[start]

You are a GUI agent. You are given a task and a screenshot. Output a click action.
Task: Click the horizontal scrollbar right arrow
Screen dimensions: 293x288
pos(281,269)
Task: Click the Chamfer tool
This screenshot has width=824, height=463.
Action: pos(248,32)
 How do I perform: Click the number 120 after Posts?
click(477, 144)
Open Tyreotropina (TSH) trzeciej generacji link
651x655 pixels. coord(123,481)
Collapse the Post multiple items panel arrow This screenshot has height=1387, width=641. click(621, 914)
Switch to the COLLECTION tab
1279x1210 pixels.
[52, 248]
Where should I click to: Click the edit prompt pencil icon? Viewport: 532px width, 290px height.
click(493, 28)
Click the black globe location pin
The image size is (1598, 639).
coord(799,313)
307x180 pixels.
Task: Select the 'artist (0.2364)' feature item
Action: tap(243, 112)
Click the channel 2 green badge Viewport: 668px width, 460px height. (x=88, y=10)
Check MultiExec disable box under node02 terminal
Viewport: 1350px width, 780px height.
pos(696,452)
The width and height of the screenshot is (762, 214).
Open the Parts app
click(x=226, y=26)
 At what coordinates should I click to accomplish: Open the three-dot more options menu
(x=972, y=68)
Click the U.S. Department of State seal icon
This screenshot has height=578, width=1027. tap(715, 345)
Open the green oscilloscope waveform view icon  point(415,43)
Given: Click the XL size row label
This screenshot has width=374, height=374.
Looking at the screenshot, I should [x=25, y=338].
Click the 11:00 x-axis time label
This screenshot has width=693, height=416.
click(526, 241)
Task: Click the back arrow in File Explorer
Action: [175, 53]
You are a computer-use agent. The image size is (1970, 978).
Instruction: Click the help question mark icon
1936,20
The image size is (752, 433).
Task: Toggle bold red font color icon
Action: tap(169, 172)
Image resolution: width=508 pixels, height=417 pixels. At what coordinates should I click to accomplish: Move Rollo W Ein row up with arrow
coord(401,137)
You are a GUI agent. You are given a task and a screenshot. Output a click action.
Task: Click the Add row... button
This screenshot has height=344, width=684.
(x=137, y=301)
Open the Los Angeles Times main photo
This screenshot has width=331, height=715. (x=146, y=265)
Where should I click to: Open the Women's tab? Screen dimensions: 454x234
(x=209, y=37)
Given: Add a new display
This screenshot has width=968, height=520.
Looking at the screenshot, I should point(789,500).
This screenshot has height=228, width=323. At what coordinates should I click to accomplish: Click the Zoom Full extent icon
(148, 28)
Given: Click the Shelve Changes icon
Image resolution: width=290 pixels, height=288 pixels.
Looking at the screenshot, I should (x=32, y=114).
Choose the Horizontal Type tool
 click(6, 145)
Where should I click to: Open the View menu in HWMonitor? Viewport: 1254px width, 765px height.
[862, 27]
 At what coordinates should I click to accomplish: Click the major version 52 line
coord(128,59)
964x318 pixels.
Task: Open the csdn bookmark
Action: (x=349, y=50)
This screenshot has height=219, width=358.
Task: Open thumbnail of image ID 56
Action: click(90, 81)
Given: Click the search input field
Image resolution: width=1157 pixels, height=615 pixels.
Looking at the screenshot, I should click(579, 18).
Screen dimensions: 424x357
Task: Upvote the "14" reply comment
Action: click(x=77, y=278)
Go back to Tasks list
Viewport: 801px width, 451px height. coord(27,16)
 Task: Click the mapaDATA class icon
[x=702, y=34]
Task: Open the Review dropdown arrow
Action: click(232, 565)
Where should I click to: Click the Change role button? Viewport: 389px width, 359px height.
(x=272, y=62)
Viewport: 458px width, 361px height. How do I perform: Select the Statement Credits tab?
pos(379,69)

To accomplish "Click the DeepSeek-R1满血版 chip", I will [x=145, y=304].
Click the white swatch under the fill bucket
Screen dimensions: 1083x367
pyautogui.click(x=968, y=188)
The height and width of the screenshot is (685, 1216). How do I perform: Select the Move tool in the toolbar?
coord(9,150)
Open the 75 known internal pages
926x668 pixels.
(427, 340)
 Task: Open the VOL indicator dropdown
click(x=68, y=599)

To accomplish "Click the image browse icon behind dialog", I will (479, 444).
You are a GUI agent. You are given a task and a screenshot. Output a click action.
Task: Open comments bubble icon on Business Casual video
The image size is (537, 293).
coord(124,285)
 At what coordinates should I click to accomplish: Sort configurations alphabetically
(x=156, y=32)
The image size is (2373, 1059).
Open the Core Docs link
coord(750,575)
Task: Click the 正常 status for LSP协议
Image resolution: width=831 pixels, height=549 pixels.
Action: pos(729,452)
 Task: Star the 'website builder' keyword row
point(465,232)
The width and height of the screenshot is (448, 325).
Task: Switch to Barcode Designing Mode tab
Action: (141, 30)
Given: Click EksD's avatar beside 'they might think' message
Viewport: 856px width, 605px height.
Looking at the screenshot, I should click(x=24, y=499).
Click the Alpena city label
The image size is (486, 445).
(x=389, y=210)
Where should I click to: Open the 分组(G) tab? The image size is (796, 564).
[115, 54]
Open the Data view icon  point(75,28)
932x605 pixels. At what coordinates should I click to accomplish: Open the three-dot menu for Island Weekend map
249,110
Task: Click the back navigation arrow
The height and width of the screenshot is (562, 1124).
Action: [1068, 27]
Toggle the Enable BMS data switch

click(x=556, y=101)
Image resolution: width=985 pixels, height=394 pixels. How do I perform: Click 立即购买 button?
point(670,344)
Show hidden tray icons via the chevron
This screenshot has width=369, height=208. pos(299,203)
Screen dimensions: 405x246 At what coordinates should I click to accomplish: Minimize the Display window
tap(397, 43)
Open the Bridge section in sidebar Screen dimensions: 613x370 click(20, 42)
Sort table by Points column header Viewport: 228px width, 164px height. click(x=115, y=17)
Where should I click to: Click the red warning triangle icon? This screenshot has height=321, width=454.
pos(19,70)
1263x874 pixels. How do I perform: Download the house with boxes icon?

[end]

## Requirement
Copy out every line of the material above verbatim, from the first line to the last.

## Written answer
You are a GUI agent. You are given a task and a screenshot. Output a click action.
Task: Click the horizontal scrollbar right arrow
Screen dimensions: 293x288
pos(281,269)
Task: Click the Chamfer tool
This screenshot has width=824, height=463.
Action: pos(248,32)
 How do I perform: Click the number 120 after Posts?
click(477, 144)
Open Tyreotropina (TSH) trzeciej generacji link
651x655 pixels. coord(123,481)
Collapse the Post multiple items panel arrow This screenshot has height=1387, width=641. click(621, 914)
Switch to the COLLECTION tab
1279x1210 pixels.
[52, 248]
Where should I click to: Click the edit prompt pencil icon? Viewport: 532px width, 290px height.
click(493, 28)
Click the black globe location pin
The image size is (1598, 639).
coord(799,313)
307x180 pixels.
Task: Select the 'artist (0.2364)' feature item
Action: tap(243, 112)
Click the channel 2 green badge Viewport: 668px width, 460px height. (x=88, y=10)
Check MultiExec disable box under node02 terminal
Viewport: 1350px width, 780px height.
pos(696,452)
The width and height of the screenshot is (762, 214).
Open the Parts app
click(x=226, y=26)
 At what coordinates should I click to accomplish: Open the three-dot more options menu
(x=972, y=68)
Click the U.S. Department of State seal icon
This screenshot has height=578, width=1027. tap(715, 345)
Open the green oscilloscope waveform view icon  point(415,43)
Given: Click the XL size row label
This screenshot has width=374, height=374.
Looking at the screenshot, I should [x=25, y=338].
Click the 11:00 x-axis time label
This screenshot has width=693, height=416.
click(526, 241)
Task: Click the back arrow in File Explorer
Action: [175, 53]
You are a computer-use agent. The image size is (1970, 978).
Instruction: Click the help question mark icon
1936,20
The image size is (752, 433).
Task: Toggle bold red font color icon
Action: tap(169, 172)
Image resolution: width=508 pixels, height=417 pixels. At what coordinates should I click to accomplish: Move Rollo W Ein row up with arrow
coord(401,137)
You are a GUI agent. You are given a task and a screenshot. Output a click action.
Task: Click the Add row... button
This screenshot has height=344, width=684.
(x=137, y=301)
Open the Los Angeles Times main photo
This screenshot has width=331, height=715. (x=146, y=265)
Where should I click to: Open the Women's tab? Screen dimensions: 454x234
(x=209, y=37)
Given: Add a new display
This screenshot has width=968, height=520.
Looking at the screenshot, I should point(789,500).
This screenshot has height=228, width=323. At what coordinates should I click to accomplish: Click the Zoom Full extent icon
(148, 28)
Given: Click the Shelve Changes icon
Image resolution: width=290 pixels, height=288 pixels.
Looking at the screenshot, I should (x=32, y=114).
Choose the Horizontal Type tool
 click(6, 145)
Where should I click to: Open the View menu in HWMonitor? Viewport: 1254px width, 765px height.
[862, 27]
 At what coordinates should I click to accomplish: Click the major version 52 line
coord(128,59)
964x318 pixels.
Task: Open the csdn bookmark
Action: (x=349, y=50)
This screenshot has height=219, width=358.
Task: Open thumbnail of image ID 56
Action: click(90, 81)
Given: Click the search input field
Image resolution: width=1157 pixels, height=615 pixels.
Looking at the screenshot, I should click(579, 18).
Screen dimensions: 424x357
Task: Upvote the "14" reply comment
Action: click(x=77, y=278)
Go back to Tasks list
Viewport: 801px width, 451px height. coord(27,16)
 Task: Click the mapaDATA class icon
[x=702, y=34]
Task: Open the Review dropdown arrow
Action: click(232, 565)
Where should I click to: Click the Change role button? Viewport: 389px width, 359px height.
(x=272, y=62)
Viewport: 458px width, 361px height. How do I perform: Select the Statement Credits tab?
pos(379,69)

To accomplish "Click the DeepSeek-R1满血版 chip", I will [x=145, y=304].
Click the white swatch under the fill bucket
Screen dimensions: 1083x367
pyautogui.click(x=968, y=188)
The height and width of the screenshot is (685, 1216). How do I perform: Select the Move tool in the toolbar?
coord(9,150)
Open the 75 known internal pages
926x668 pixels.
(427, 340)
 Task: Open the VOL indicator dropdown
click(x=68, y=599)

To accomplish "Click the image browse icon behind dialog", I will (479, 444).
You are a GUI agent. You are given a task and a screenshot. Output a click action.
Task: Open comments bubble icon on Business Casual video
The image size is (537, 293).
coord(124,285)
 At what coordinates should I click to accomplish: Sort configurations alphabetically
(x=156, y=32)
The image size is (2373, 1059).
Open the Core Docs link
coord(750,575)
Task: Click the 正常 status for LSP协议
Image resolution: width=831 pixels, height=549 pixels.
Action: pos(729,452)
 Task: Star the 'website builder' keyword row
point(465,232)
The width and height of the screenshot is (448, 325).
Task: Switch to Barcode Designing Mode tab
Action: (141, 30)
Given: Click EksD's avatar beside 'they might think' message
Viewport: 856px width, 605px height.
Looking at the screenshot, I should click(x=24, y=499).
Click the Alpena city label
The image size is (486, 445).
(x=389, y=210)
Where should I click to: Open the 分组(G) tab? The image size is (796, 564).
[115, 54]
Open the Data view icon  point(75,28)
932x605 pixels. At what coordinates should I click to accomplish: Open the three-dot menu for Island Weekend map
249,110
Task: Click the back navigation arrow
The height and width of the screenshot is (562, 1124).
Action: [1068, 27]
Toggle the Enable BMS data switch

click(x=556, y=101)
Image resolution: width=985 pixels, height=394 pixels. How do I perform: Click 立即购买 button?
point(670,344)
Show hidden tray icons via the chevron
This screenshot has width=369, height=208. pos(299,203)
Screen dimensions: 405x246 At what coordinates should I click to accomplish: Minimize the Display window
tap(397, 43)
Open the Bridge section in sidebar Screen dimensions: 613x370 click(20, 42)
Sort table by Points column header Viewport: 228px width, 164px height. click(x=115, y=17)
Where should I click to: Click the red warning triangle icon? This screenshot has height=321, width=454.
pos(19,70)
1263x874 pixels. How do I perform: Download the house with boxes icon?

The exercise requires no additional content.